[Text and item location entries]
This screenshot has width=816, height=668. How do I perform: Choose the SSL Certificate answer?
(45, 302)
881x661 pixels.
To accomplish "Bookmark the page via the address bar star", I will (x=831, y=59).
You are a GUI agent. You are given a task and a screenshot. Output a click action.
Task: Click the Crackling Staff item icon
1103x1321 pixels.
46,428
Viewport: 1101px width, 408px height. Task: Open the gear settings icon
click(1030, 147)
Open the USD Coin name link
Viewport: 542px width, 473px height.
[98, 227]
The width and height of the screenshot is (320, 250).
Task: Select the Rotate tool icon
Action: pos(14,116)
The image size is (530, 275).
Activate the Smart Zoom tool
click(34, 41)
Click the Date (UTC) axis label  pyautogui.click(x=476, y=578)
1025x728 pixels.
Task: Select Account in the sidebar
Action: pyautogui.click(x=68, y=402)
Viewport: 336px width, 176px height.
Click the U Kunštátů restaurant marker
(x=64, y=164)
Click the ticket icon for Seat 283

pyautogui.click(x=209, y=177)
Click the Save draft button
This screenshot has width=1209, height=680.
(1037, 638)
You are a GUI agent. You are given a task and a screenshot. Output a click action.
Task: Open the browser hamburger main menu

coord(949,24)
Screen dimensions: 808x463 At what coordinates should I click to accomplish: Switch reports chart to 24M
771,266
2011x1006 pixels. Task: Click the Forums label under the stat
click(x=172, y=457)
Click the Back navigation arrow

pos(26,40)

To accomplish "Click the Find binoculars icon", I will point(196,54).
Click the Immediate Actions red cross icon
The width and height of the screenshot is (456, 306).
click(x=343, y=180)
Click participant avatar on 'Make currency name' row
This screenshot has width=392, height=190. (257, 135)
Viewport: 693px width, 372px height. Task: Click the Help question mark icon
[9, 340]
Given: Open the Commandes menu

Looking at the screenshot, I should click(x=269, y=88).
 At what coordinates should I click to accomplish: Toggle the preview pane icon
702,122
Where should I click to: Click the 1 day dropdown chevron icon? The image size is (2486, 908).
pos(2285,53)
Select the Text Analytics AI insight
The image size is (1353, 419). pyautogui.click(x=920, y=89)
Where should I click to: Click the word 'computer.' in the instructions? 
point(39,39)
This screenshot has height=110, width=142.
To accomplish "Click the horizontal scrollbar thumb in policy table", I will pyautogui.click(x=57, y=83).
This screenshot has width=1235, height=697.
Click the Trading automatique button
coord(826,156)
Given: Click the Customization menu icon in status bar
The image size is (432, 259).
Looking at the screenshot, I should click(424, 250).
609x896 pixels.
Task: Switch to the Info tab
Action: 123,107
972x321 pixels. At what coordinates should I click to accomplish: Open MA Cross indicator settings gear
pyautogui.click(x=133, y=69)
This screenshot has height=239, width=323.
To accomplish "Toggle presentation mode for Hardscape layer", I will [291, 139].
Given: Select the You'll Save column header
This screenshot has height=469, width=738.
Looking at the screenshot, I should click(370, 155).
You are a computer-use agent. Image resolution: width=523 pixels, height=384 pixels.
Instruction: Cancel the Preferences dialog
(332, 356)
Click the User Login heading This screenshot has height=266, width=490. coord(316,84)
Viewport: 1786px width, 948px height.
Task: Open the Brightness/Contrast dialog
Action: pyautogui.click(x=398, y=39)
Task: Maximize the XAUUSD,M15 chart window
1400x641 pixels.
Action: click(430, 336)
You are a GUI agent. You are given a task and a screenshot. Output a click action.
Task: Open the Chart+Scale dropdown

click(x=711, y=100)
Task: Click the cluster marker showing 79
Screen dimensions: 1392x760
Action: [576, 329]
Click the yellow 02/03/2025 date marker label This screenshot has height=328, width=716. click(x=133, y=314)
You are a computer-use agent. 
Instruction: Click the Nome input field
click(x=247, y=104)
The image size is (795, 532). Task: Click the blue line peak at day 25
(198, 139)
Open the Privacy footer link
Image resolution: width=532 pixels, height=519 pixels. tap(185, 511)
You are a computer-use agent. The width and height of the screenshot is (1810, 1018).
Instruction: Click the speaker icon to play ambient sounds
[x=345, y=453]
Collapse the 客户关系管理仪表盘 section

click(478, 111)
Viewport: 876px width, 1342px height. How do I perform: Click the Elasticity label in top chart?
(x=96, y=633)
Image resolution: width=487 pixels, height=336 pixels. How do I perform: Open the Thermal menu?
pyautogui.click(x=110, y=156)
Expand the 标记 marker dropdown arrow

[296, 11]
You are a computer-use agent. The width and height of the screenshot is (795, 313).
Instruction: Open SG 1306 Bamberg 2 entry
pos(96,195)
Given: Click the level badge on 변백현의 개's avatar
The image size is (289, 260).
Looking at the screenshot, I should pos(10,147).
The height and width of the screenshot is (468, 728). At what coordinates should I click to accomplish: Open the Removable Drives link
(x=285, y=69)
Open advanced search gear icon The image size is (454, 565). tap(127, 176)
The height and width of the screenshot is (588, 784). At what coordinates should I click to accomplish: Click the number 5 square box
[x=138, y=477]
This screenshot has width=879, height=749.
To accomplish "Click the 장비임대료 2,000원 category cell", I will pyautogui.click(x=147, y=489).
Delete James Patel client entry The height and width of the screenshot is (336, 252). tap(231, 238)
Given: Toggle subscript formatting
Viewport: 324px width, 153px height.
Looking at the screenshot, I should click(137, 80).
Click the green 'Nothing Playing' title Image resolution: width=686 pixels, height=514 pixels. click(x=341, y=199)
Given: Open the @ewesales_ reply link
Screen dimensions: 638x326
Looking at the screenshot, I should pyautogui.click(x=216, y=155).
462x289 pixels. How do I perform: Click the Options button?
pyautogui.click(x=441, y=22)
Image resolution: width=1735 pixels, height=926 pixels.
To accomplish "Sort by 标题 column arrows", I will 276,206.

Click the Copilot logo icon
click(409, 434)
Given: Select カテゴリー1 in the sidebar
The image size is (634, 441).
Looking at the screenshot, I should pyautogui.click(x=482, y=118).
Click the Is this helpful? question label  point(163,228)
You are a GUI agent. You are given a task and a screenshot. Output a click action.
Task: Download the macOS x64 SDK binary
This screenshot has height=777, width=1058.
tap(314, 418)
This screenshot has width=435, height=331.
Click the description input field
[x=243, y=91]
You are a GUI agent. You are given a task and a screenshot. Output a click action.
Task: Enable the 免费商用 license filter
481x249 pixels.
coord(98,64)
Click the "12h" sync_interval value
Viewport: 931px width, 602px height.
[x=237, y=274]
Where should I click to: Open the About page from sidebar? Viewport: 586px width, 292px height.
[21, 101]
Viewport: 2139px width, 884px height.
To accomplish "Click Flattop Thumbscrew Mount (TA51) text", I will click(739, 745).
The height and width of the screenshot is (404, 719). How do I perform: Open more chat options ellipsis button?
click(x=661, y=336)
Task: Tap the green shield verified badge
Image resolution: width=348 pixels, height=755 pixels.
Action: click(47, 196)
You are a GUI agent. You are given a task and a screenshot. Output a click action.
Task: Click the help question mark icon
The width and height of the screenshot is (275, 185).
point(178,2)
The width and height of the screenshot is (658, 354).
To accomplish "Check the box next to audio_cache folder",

> [PROBLEM TO SOLVE]: Copy out, word for word, everything in the listing from the beginning down to the line containing "click(x=343, y=180)", including that line.

> [REPLY]:
This screenshot has width=816, height=668. How do I perform: Choose the SSL Certificate answer?
(45, 302)
881x661 pixels.
To accomplish "Bookmark the page via the address bar star", I will (x=831, y=59).
You are a GUI agent. You are given a task and a screenshot. Output a click action.
Task: Click the Crackling Staff item icon
1103x1321 pixels.
46,428
Viewport: 1101px width, 408px height. Task: Open the gear settings icon
click(1030, 147)
Open the USD Coin name link
Viewport: 542px width, 473px height.
[98, 227]
The width and height of the screenshot is (320, 250).
Task: Select the Rotate tool icon
Action: pos(14,116)
The image size is (530, 275).
Activate the Smart Zoom tool
click(34, 41)
Click the Date (UTC) axis label  pyautogui.click(x=476, y=578)
1025x728 pixels.
Task: Select Account in the sidebar
Action: pyautogui.click(x=68, y=402)
Viewport: 336px width, 176px height.
Click the U Kunštátů restaurant marker
(x=64, y=164)
Click the ticket icon for Seat 283

pyautogui.click(x=209, y=177)
Click the Save draft button
This screenshot has width=1209, height=680.
(1037, 638)
You are a GUI agent. You are given a task and a screenshot. Output a click action.
Task: Open the browser hamburger main menu

coord(949,24)
Screen dimensions: 808x463 At what coordinates should I click to accomplish: Switch reports chart to 24M
771,266
2011x1006 pixels. Task: Click the Forums label under the stat
click(x=172, y=457)
Click the Back navigation arrow

pos(26,40)

To accomplish "Click the Find binoculars icon", I will point(196,54).
Click the Immediate Actions red cross icon
The width and height of the screenshot is (456, 306).
click(x=343, y=180)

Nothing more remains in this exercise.